Dia de pagamento - crônica


Você chega em seu local de trabalho e logo percebe que algo muito estranho está acontecendo. Nos rostos uma expressão atormentada que causa um profundo mal-estar. Cada movimento, cada gesto lhe dá a sensação de que as pessoas acordaram mais pesadas do que no dia anterior. Então, num instinto natural, você verifica se não estão trabalhando acorrentados. Bobagem! Foi só uma falsa impressão. Anda alguns passos e já presencia uma abrasadora discussão por uma tolice qualquer. O ambiente gris não deixaria dúvida até mesmo ao observador mais distraído: hoje é dia de pagamento. Os colegas sequer conversam entre si, porque um inocente bom dia pode ser interpretado como um insulto. Os chefes trancam-se em seus gabinetes e de lá só saem (com escolta policial) quando todos os funcionários tiverem ido embora.

O dia de pagamento costuma ser muito perigoso. É quando coisas estranhas acontecem, como por exemplo: grampeadores e calculadoras de mesa que passam voando a um milímetro das suas orelhas, ou o café do diretor da empresa, que é secretamente “adoçado” com sal amargo. É comum, os banheiros aparecerem, misteriosamente, pichados com palavrões e desaforos àqueles que efetuam o acerto mensal.

Esse dia é responsável por um desses sintomas da vida moderna. Trata-se da tenção-pré-dia-de-pagamento. Começa a manifestar-se há mais ou menos dois dias antes de você receber o seu salário, através de depressões, dores de cabeça, indisposições sem motivo aparente e muita irritabilidade, tendo seu ponto culminante no próprio dia em questão. Existe, porém, um antídoto que alivia os incômodos dessa fase do mês. É quando aparece alguém lhe contando aquelas piadas sobre o patrão. Aliás, este é o dia em que mais surgem anedotas desse tipo, e em nenhum outro você as acha tão engraçadas.
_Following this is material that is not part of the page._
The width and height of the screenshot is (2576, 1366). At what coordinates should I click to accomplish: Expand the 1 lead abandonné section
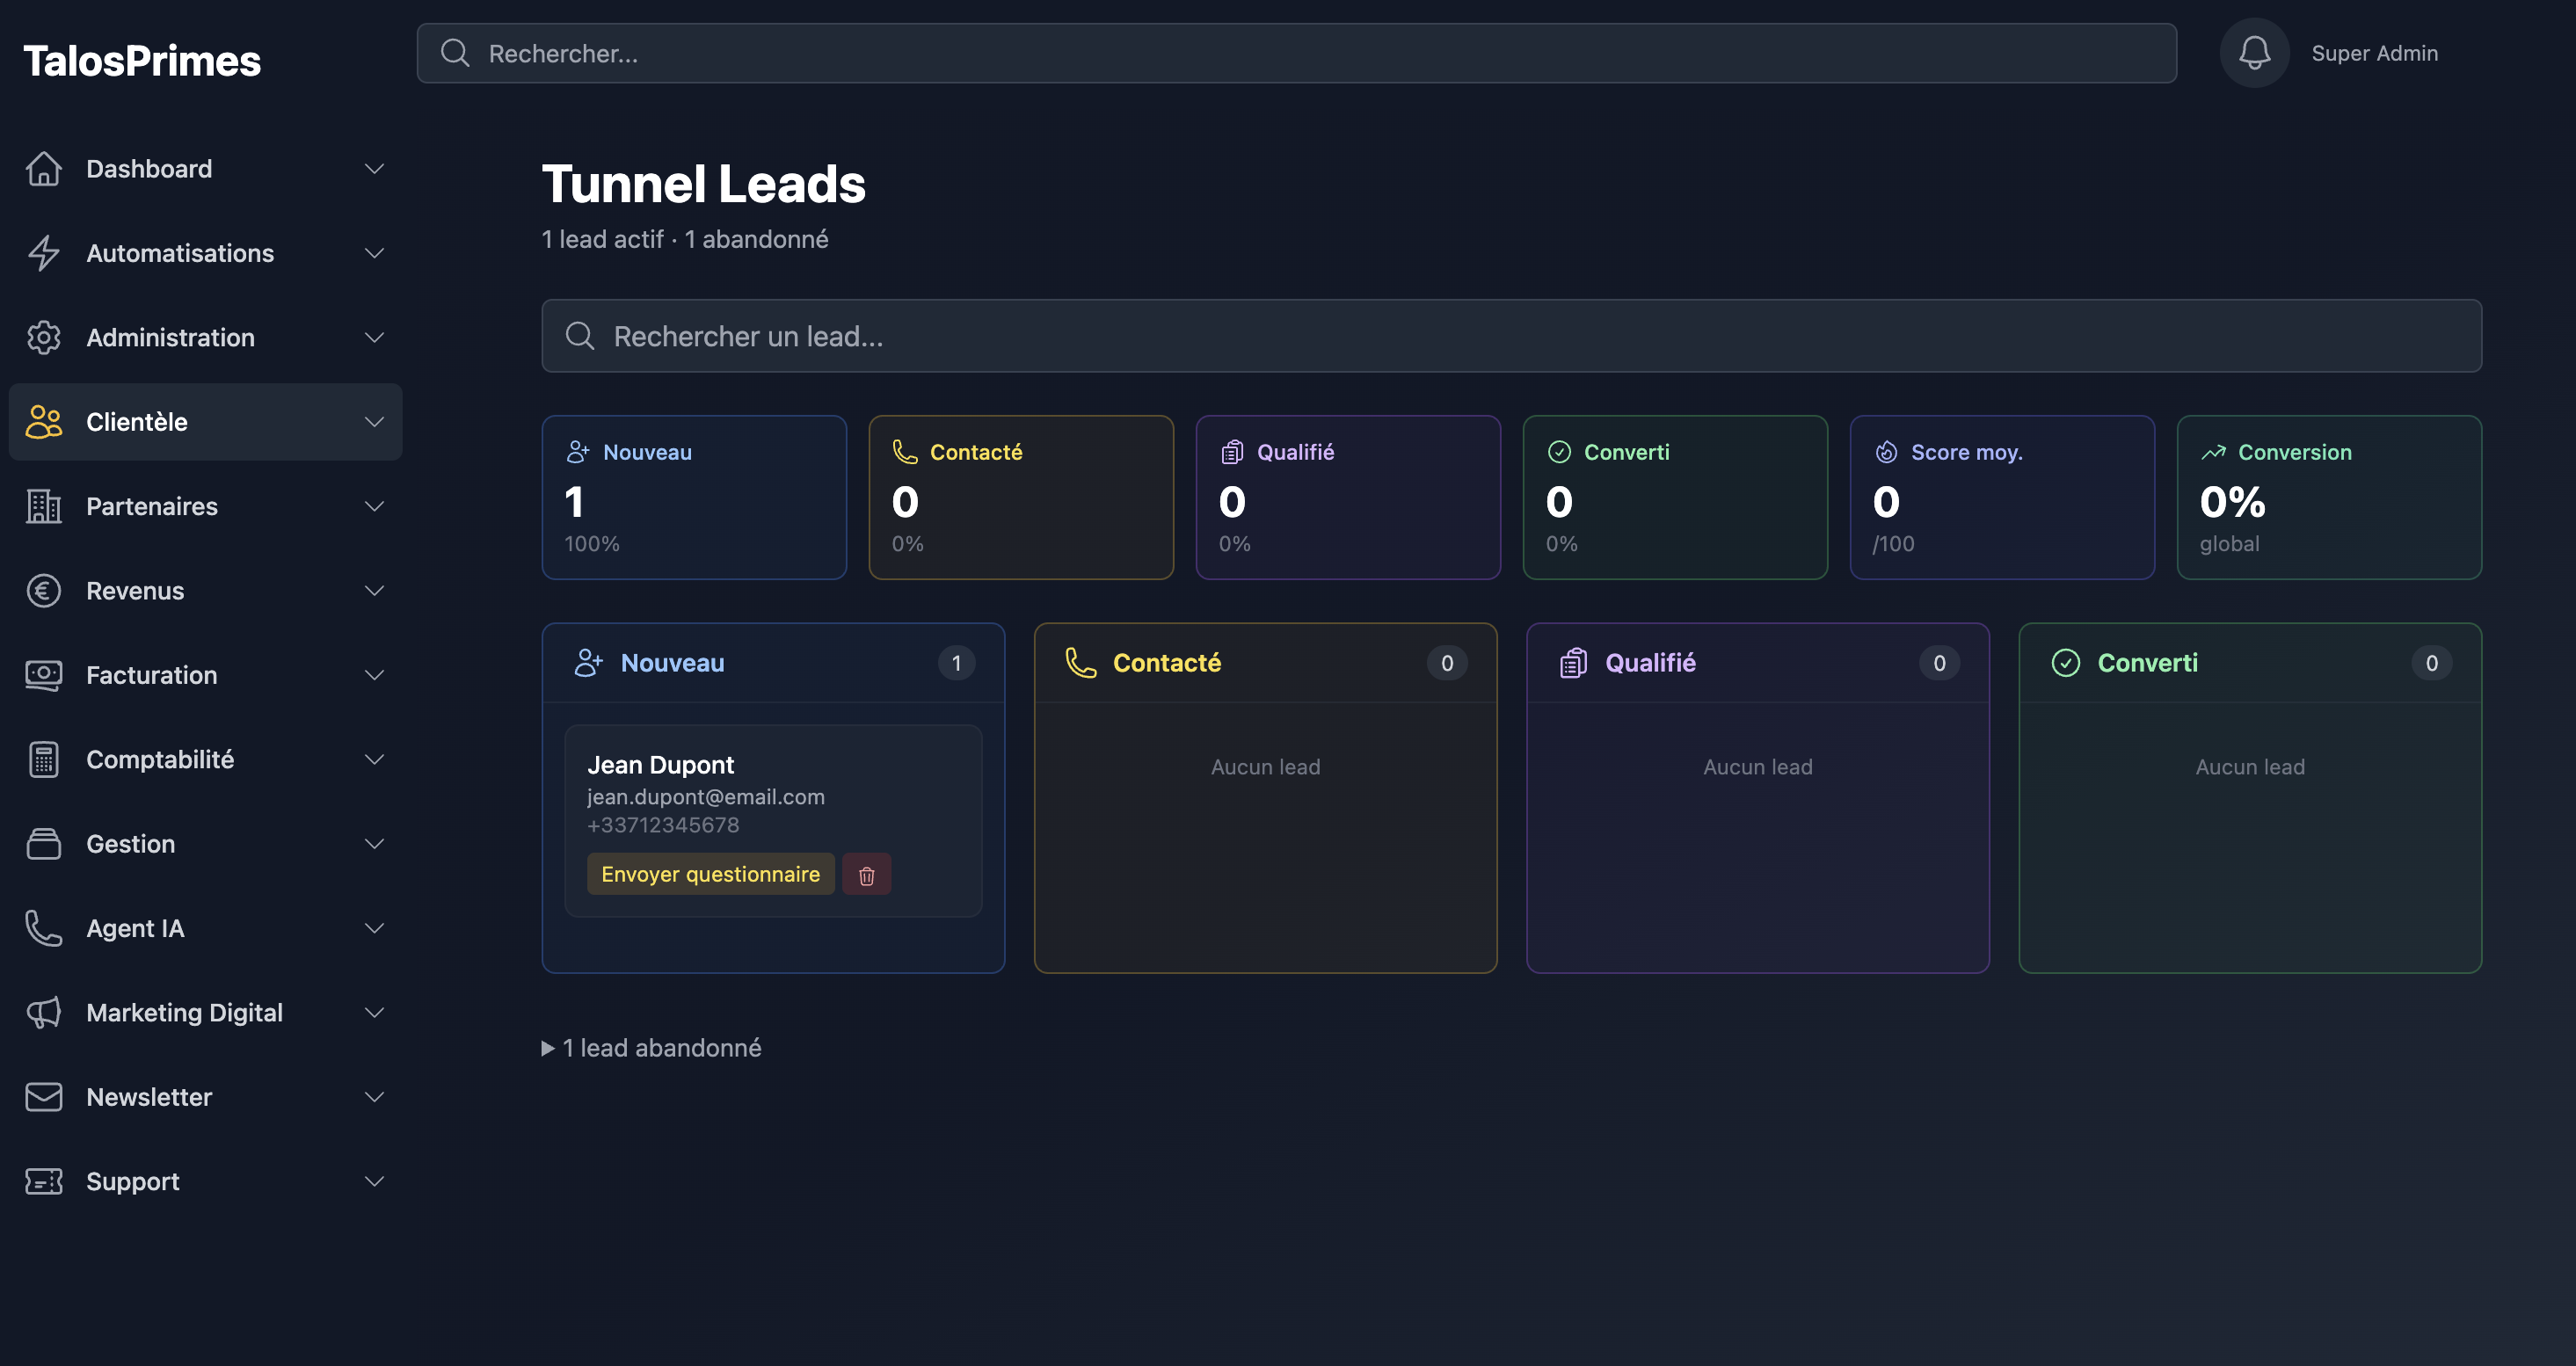[x=651, y=1047]
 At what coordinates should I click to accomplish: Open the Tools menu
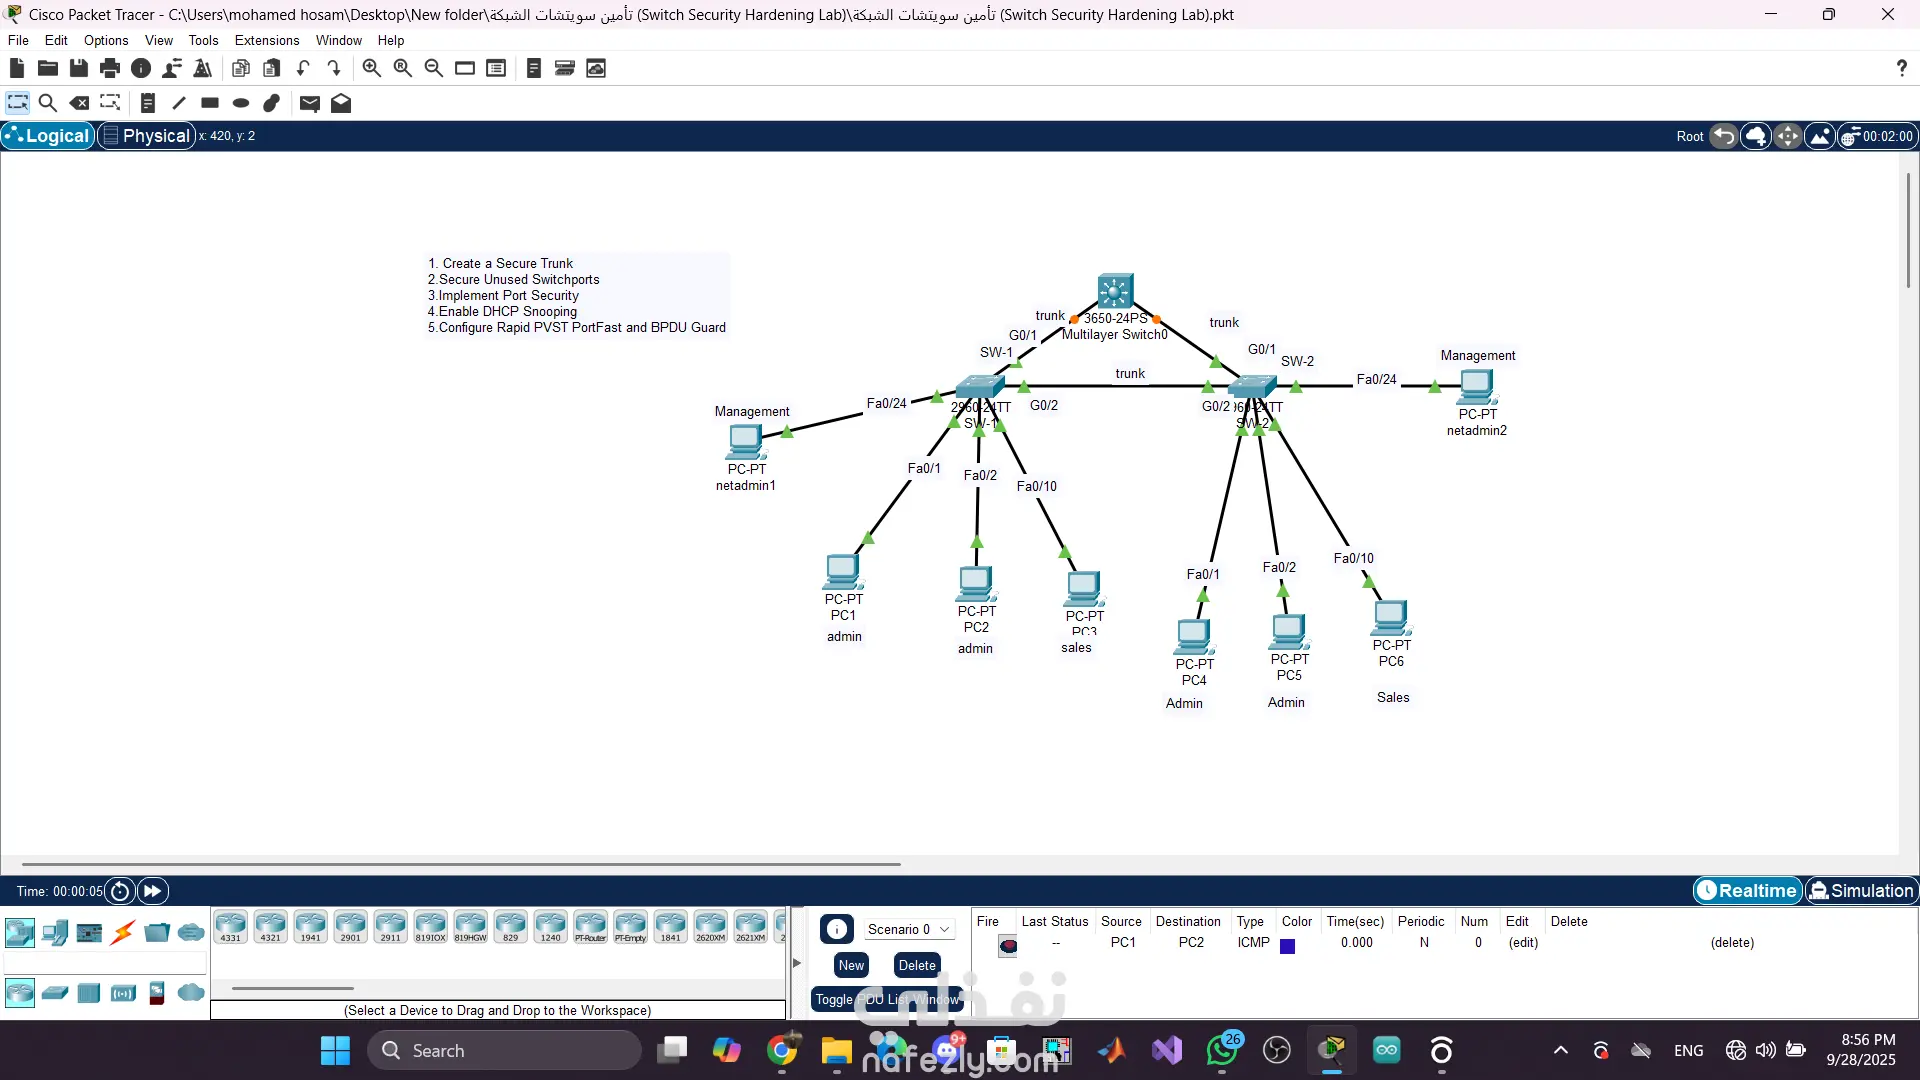tap(203, 40)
Mas, como todas as fases, essa também passa. E depois do tempo necessário para que você, de fato, se conforme com mais alguma conta pendurada, reduzir ainda mais os gastos com supérfluos (alimentação, por exemplo) ou acumular a mensalidade da escola de seu filho, a paz volta a imperar. E, afinal, tudo fica esquecido. Pelo menos até o próximo final de mês, quando, novamente voltarem os sintomas.